This is part 11/14 of my Implementing IXmlWriter post series.
Today I will add support for namespaces to last time’s IXmlWriter.
Namespaces are defined by the W3C recommendation Namespaces in XML. Using namespaces requires two parts: a namespace declaration, which associates a prefix with a namespace name (a user-defined, ideally globally-unique string which defines the namespace, often in the form of a URL); and the assignment of XML elements and attributes to this namespace by using the aforementioned prefix.
Here’s an example of a XML document that uses namespaces:
<?xml version="1.0"?>
<bk:book xmlns:bk='urn:loc.gov:books'>
</bk:book>
The xmlns:bk='urn:loc.gov:books' is the namespace declaration, and it assigns the prefix bk: to the namespace name urn:loc.gov:books. The book element is declared as a member of the urn:loc.gov:books namespace (and not the default, empty namespace) by the usage of this prefix.
There are a few subtleties to the use of namespaces. A common one is that while you can declare a default namespace into which unprefixed elements are automatically assigned (through the use of xmlns="..."), unprefixed attributes are not automatically assigned into this namespace. In other words, the following XML fragments are not equivalent because the title attributes are in different namespaces:
<-- The title attribute is in the
urn:loc.gov:books namespace -->
<bk:book bk:title='Cheaper by the Dozen'
xmlns:bk='urn:loc.gov:books'>
</bk:book>
<-- The title attribute is in the
empty namespace -->
<book title='Cheaper by the Dozen'
xmlns='urn:loc.gov:books'>
</book>
An important point to note (and one which we will take advantage of shortly) is that the value of the prefix is meaningless — it is simply a shorthand way of denoting the membership of a XML element or attribute in a namespace. In other words, if I replaced bk: with foobar: everywhere in the above code, the resulting document would be equivalent to the original. Therefore, for now, I choose to not allow users of IXmlWriter to control the namespace prefixes — I will assign them automatically as ns1:, ns2:, …
In order to keep track of what namespaces have already been declared, I will store them (in addition to the namespace-qualified name QName) in m_openedElements.
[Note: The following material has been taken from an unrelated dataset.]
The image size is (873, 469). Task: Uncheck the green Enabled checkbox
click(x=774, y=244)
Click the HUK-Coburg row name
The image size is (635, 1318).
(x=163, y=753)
Because I need the ability to search all declared namespaces for all opened elements, I will change m_openedElements from a std::stack to a std::vector. Furthermore, because namespaces can only be declared in an essentially stack-like manner, I can assign namespace prefixes by simply counting up the total number of namespace prefixes already declared and adding one. I will not support default namespaces at this time.
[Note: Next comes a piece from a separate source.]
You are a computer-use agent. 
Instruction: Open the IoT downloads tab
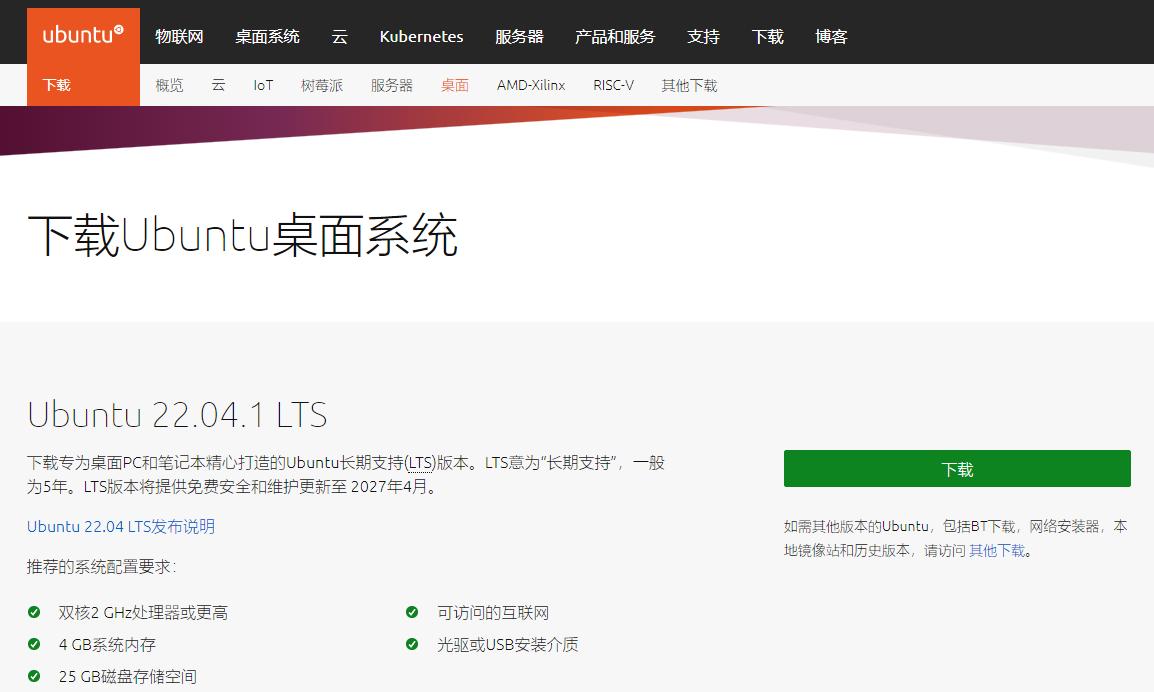point(262,85)
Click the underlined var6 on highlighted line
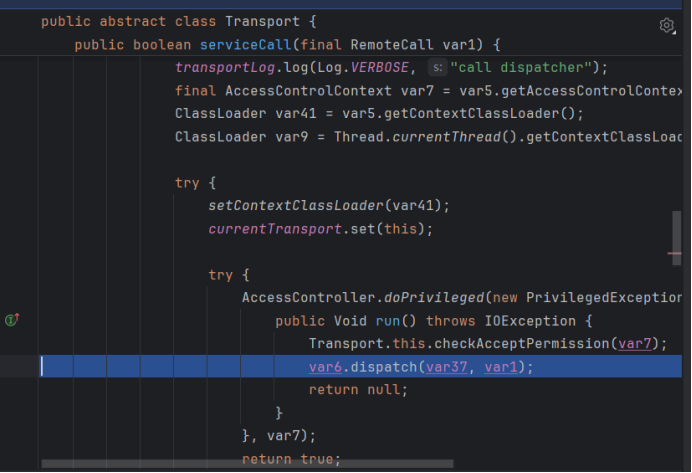This screenshot has width=692, height=473. tap(326, 367)
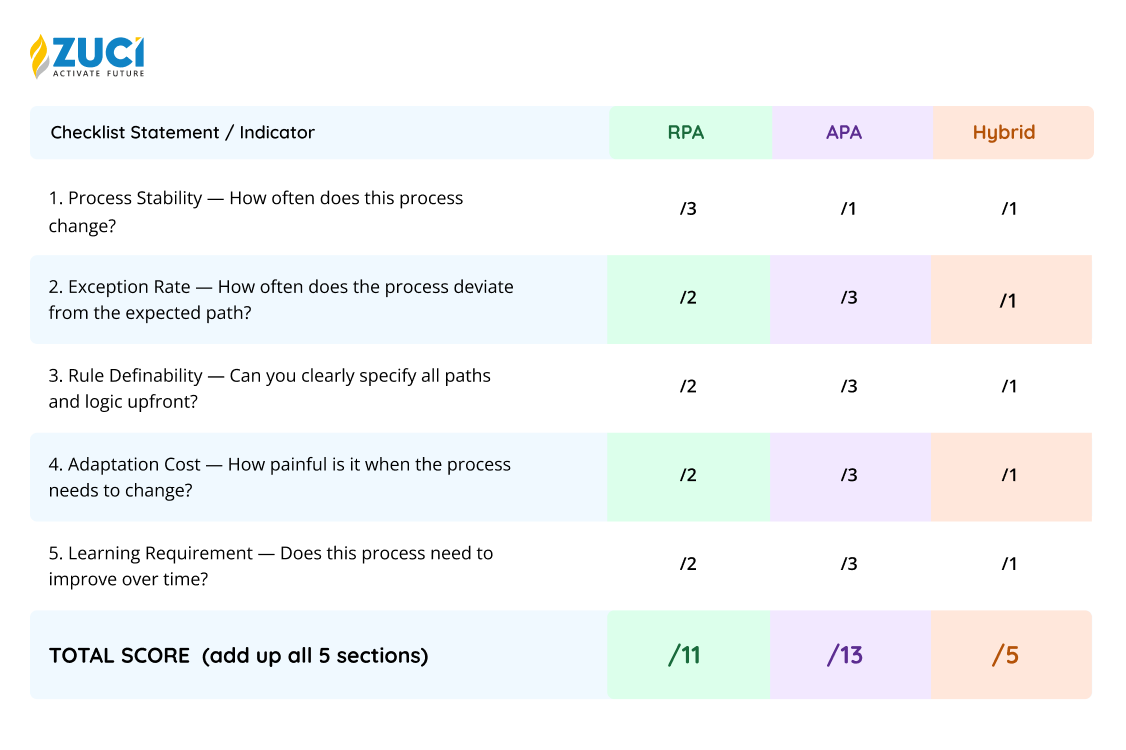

Here are the five test cases I developed for this functionality:
// Test simple namespaces
StringXmlWriter xmlWriter;
xmlWriter.WriteStartElement("root", "namespace1");
xmlWriter.WriteEndElement();
std::string strXML = xmlWriter.GetXmlString();
// strXML should be <ns1:root xmlns:ns1="namespace1"/>
// Test attribute namespacing
StringXmlWriter xmlWriter;
xmlWriter.WriteStartElement("root", "namespace1");
xmlWriter.WriteAttributeString("att", "namespace1", "value");
xmlWriter.WriteEndElement();
std::string strXML = xmlWriter.GetXmlString();
// strXML should be <ns1:root xmlns:ns1="namespace1" ns1:att="value"/>
// Test child namespace declarations
StringXmlWriter xmlWriter;
xmlWriter.WriteStartElement("root", "namespace1");
xmlWriter.WriteElementString("child", "namespace2", "value");
xmlWriter.WriteEndElement();
std::string strXML = xmlWriter.GetXmlString();
// strXML should be:
// <ns1:root xmlns:ns1="namespace1"><ns2:child xmlns:ns2="namespace2">value</ns2:child></ns1:root>
// Complicated namespace test
StringXmlWriter xmlWriter;
xmlWriter.WriteStartElement("root", "namespace1");
xmlWriter.WriteStartElement("child", "namespace2");
xmlWriter.WriteAttributeString("att1", "namespace1", "value1");
xmlWriter.WriteAttributeString("att2", "namespace2", "value2");
xmlWriter.WriteAttributeString("att3", "namespace3", "value3");
xmlWriter.WriteAttributeString("att4", "value4");
xmlWriter.WriteStartElement("child2", "namespace3");
xmlWriter.WriteString("value");
xmlWriter.WriteEndElement();
xmlWriter.WriteEndElement();
xmlWriter.WriteEndElement();
std::string strXML = xmlWriter.GetXmlString();
// strXML should be (on one line):
// <ns1:root xmlns:ns1="namespace1">
// <ns2:child xmlns:ns2="namespace2" ns1:att1="value1" ns2:att2="value2" xmlns:ns3="namespace3" ns3:att3="value3" att4="value4">
// <ns3:child2>value</ns3:child2>
// </ns2:child>
// </ns1:root>
// Test "sibling" namespace declarations
StringXmlWriter xmlWriter;
xmlWriter.WriteStartElement("root");
xmlWriter.WriteStartElement("child1", "namespace1");
xmlWriter.WriteEndElement();
xmlWriter.WriteStartElement("child2", "namespace1");
xmlWriter.WriteEndElement();
xmlWriter.WriteEndElement();
std::string strXML = xmlWriter.GetXmlString();
// strXML should be (on one line):
// <root>
// <ns1:child1 xmlns:ns1="namespace1"/>
// <ns1:child2 xmlns:ns1="namespace1"/>
// </root>
Here’s the new header file:
// StringXmlWriter.h
class StringXmlWriter
{
private:
enum WriteState
{
WriteState_Attribute, // An attribute value is being written
WriteState_Content, // Element content is being written
WriteState_Element, // An element start tag has been written (and is unclosed)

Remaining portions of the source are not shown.